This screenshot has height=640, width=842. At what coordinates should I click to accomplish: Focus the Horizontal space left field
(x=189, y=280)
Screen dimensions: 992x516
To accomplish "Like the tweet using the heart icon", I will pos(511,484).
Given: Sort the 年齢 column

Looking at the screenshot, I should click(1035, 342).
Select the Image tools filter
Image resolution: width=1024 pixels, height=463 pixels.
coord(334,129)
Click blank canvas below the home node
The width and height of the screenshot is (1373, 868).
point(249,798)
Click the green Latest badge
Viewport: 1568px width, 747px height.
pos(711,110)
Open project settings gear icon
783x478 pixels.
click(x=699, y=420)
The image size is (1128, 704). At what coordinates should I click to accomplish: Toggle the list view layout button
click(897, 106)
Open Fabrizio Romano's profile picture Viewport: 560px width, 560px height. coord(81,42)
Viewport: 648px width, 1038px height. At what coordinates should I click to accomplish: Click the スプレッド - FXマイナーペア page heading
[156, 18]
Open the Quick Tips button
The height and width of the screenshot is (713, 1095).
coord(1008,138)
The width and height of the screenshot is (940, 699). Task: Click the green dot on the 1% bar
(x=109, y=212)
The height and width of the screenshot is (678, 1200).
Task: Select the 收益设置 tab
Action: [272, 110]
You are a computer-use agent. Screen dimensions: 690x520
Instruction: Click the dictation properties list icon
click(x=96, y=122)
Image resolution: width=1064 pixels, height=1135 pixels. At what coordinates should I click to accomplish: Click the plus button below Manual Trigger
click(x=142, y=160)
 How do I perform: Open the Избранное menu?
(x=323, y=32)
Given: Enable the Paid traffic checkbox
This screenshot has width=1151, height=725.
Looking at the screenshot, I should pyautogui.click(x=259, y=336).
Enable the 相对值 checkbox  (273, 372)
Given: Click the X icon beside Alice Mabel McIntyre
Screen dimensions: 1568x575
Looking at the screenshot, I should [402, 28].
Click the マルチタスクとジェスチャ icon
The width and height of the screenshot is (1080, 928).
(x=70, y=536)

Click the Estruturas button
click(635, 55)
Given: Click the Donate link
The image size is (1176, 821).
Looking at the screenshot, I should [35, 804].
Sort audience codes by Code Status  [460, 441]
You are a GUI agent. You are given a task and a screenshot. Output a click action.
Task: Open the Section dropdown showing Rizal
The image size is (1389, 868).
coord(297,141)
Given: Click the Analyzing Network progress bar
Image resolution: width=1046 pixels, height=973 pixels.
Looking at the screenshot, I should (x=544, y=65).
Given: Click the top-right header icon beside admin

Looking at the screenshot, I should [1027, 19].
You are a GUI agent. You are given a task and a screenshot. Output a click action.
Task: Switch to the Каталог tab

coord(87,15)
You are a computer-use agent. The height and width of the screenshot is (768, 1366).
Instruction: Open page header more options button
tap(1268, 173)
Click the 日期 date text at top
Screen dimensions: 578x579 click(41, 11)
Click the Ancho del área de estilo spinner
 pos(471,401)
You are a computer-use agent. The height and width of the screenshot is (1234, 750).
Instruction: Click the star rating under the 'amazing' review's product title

→ **Required action**:
Bring together all lines from the listing that contain the word "Enable".

→ **Answer space**:
Given: Enable the Paid traffic checkbox
Enable the 相对值 checkbox  (273, 372)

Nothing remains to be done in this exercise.